# What is needed
Instruction for the data below: set down exactly the lines from the line with "Cookiebeleid (687, 1404)" to the line with "Auto Finance (83, 511)", inclusive, and no others.
Segment Start: Extracted entries
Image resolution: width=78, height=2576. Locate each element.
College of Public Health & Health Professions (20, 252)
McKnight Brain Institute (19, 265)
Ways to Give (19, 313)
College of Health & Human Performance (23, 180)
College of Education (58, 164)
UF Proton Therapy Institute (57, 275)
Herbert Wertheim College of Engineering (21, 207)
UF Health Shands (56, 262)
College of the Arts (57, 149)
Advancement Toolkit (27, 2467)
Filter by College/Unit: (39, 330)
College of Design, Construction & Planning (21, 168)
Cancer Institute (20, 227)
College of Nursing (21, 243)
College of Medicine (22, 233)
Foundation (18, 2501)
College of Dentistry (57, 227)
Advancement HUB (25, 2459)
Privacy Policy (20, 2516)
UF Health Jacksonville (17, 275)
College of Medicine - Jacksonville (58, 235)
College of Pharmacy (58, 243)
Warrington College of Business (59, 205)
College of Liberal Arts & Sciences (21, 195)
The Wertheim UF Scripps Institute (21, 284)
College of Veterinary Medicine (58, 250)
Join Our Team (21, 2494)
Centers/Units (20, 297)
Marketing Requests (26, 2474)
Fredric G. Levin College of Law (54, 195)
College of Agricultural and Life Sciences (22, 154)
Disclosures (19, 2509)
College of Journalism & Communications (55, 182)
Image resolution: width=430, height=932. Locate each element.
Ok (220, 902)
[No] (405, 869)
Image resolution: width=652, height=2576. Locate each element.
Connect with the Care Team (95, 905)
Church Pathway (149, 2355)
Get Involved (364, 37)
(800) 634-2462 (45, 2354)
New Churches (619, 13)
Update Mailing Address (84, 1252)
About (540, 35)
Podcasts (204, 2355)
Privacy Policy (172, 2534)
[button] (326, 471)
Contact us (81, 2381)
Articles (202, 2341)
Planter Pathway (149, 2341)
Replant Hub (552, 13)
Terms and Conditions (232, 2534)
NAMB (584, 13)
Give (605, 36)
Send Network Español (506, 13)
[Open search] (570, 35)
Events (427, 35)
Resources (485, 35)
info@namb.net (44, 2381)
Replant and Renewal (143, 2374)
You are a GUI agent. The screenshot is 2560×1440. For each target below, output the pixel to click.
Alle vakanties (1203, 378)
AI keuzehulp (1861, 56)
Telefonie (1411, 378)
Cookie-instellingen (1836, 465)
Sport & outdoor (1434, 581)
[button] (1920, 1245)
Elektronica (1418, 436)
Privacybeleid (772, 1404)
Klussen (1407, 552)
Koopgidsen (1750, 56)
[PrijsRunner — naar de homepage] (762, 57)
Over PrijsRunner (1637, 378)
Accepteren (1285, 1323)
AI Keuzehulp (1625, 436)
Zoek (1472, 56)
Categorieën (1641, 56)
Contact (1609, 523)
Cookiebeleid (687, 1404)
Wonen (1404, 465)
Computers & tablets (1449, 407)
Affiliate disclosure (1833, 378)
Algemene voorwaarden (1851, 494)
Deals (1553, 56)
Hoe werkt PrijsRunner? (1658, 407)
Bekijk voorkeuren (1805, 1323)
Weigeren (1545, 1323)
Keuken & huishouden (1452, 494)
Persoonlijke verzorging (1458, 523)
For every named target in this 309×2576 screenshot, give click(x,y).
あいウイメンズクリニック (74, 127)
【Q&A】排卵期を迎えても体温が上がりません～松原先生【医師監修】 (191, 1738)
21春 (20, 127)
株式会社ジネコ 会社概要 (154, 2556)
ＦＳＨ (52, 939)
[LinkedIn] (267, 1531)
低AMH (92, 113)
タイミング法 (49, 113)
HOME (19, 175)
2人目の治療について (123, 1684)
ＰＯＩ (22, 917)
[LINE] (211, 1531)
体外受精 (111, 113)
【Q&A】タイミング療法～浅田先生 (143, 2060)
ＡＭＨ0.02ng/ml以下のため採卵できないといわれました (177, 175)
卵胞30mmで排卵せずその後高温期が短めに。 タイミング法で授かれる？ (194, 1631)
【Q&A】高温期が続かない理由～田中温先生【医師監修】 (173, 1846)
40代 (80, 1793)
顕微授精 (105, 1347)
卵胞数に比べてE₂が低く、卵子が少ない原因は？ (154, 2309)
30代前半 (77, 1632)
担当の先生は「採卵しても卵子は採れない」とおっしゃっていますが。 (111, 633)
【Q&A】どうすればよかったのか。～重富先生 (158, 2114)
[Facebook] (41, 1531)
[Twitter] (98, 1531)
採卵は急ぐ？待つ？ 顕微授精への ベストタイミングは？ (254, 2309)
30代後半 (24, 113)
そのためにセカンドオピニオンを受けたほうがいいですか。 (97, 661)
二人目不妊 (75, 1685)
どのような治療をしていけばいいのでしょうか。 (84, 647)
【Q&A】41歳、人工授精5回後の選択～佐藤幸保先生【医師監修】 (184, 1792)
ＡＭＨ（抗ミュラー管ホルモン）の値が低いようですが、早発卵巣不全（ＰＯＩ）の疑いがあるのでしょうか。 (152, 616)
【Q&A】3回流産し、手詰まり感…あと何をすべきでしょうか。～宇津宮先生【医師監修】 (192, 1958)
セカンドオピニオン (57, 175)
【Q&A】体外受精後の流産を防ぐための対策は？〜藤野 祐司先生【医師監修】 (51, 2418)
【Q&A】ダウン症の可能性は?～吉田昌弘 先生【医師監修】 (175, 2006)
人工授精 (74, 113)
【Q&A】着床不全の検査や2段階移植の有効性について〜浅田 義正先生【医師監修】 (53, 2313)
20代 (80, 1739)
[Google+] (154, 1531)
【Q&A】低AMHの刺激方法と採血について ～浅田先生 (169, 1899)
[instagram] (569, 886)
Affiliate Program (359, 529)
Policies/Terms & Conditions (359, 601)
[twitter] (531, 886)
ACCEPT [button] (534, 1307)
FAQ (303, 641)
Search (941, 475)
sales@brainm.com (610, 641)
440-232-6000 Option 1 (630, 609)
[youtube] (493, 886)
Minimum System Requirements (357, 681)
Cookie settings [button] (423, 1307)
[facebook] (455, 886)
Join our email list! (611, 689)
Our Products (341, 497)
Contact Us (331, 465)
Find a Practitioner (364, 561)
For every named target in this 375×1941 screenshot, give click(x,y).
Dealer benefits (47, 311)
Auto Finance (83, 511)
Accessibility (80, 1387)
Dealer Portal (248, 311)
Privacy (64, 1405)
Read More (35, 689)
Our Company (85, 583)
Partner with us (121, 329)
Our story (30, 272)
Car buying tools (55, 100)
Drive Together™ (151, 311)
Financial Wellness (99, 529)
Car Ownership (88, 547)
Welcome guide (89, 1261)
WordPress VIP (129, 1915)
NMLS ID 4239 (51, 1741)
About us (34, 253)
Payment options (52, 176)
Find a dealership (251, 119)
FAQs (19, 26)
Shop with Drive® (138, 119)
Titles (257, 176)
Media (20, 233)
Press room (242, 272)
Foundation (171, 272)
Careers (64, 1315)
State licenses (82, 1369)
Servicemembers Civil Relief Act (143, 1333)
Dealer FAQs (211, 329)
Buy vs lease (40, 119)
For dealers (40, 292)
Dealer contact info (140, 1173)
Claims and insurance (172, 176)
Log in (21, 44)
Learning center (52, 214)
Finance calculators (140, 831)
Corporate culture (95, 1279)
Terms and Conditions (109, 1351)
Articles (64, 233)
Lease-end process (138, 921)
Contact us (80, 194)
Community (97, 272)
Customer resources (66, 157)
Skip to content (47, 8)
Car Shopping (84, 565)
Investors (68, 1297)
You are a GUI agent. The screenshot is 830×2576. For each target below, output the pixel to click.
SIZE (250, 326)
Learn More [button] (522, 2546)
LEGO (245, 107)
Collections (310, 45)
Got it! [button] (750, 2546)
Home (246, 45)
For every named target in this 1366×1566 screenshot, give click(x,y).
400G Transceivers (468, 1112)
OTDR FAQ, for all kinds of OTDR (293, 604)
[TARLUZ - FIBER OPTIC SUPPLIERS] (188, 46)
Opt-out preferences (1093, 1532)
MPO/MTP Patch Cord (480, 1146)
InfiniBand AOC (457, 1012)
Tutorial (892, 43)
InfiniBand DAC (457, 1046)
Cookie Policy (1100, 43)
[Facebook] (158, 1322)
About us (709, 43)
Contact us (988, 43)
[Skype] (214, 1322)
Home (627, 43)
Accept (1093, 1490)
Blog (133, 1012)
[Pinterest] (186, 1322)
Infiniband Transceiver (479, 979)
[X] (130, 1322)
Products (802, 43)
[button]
Segment End: Extracted entries
# Result below
Cookiebeleid (687, 1404)
Wonen (1404, 465)
Computers & tablets (1449, 407)
Affiliate disclosure (1833, 378)
Algemene voorwaarden (1851, 494)
Deals (1553, 56)
Hoe werkt PrijsRunner? (1658, 407)
Bekijk voorkeuren (1805, 1323)
Weigeren (1545, 1323)
Keuken & huishouden (1452, 494)
Persoonlijke verzorging (1458, 523)
For every named target in this 309×2576 screenshot, give click(x,y).
あいウイメンズクリニック (74, 127)
【Q&A】排卵期を迎えても体温が上がりません～松原先生【医師監修】 (191, 1738)
21春 (20, 127)
株式会社ジネコ 会社概要 (154, 2556)
ＦＳＨ (52, 939)
[LinkedIn] (267, 1531)
低AMH (92, 113)
タイミング法 (49, 113)
HOME (19, 175)
2人目の治療について (123, 1684)
ＰＯＩ (22, 917)
[LINE] (211, 1531)
体外受精 (111, 113)
【Q&A】タイミング療法～浅田先生 (143, 2060)
ＡＭＨ0.02ng/ml以下のため採卵できないといわれました (177, 175)
卵胞30mmで排卵せずその後高温期が短めに。 タイミング法で授かれる？ (194, 1631)
【Q&A】高温期が続かない理由～田中温先生【医師監修】 (173, 1846)
40代 (80, 1793)
顕微授精 (105, 1347)
卵胞数に比べてE₂が低く、卵子が少ない原因は？ (154, 2309)
30代前半 (77, 1632)
担当の先生は「採卵しても卵子は採れない」とおっしゃっていますが。 (111, 633)
【Q&A】どうすればよかったのか。～重富先生 (158, 2114)
[Facebook] (41, 1531)
[Twitter] (98, 1531)
採卵は急ぐ？待つ？ 顕微授精への ベストタイミングは？ (254, 2309)
30代後半 (24, 113)
そのためにセカンドオピニオンを受けたほうがいいですか。 (97, 661)
二人目不妊 (75, 1685)
どのような治療をしていけばいいのでしょうか。 (84, 647)
【Q&A】41歳、人工授精5回後の選択～佐藤幸保先生【医師監修】 (184, 1792)
ＡＭＨ（抗ミュラー管ホルモン）の値が低いようですが、早発卵巣不全（ＰＯＩ）の疑いがあるのでしょうか。 (152, 616)
【Q&A】3回流産し、手詰まり感…あと何をすべきでしょうか。～宇津宮先生【医師監修】 (192, 1958)
セカンドオピニオン (57, 175)
【Q&A】体外受精後の流産を防ぐための対策は？〜藤野 祐司先生【医師監修】 (51, 2418)
【Q&A】ダウン症の可能性は?～吉田昌弘 先生【医師監修】 (175, 2006)
人工授精 (74, 113)
【Q&A】着床不全の検査や2段階移植の有効性について〜浅田 義正先生【医師監修】 (53, 2313)
20代 (80, 1739)
[Google+] (154, 1531)
【Q&A】低AMHの刺激方法と採血について ～浅田先生 (169, 1899)
[instagram] (569, 886)
Affiliate Program (359, 529)
Policies/Terms & Conditions (359, 601)
[twitter] (531, 886)
ACCEPT [button] (534, 1307)
FAQ (303, 641)
Search (941, 475)
sales@brainm.com (610, 641)
440-232-6000 Option 1 (630, 609)
[youtube] (493, 886)
Minimum System Requirements (357, 681)
Cookie settings [button] (423, 1307)
[facebook] (455, 886)
Join our email list! (611, 689)
Our Products (341, 497)
Contact Us (331, 465)
Find a Practitioner (364, 561)
For every named target in this 375×1941 screenshot, give click(x,y).
Dealer benefits (47, 311)
Auto Finance (83, 511)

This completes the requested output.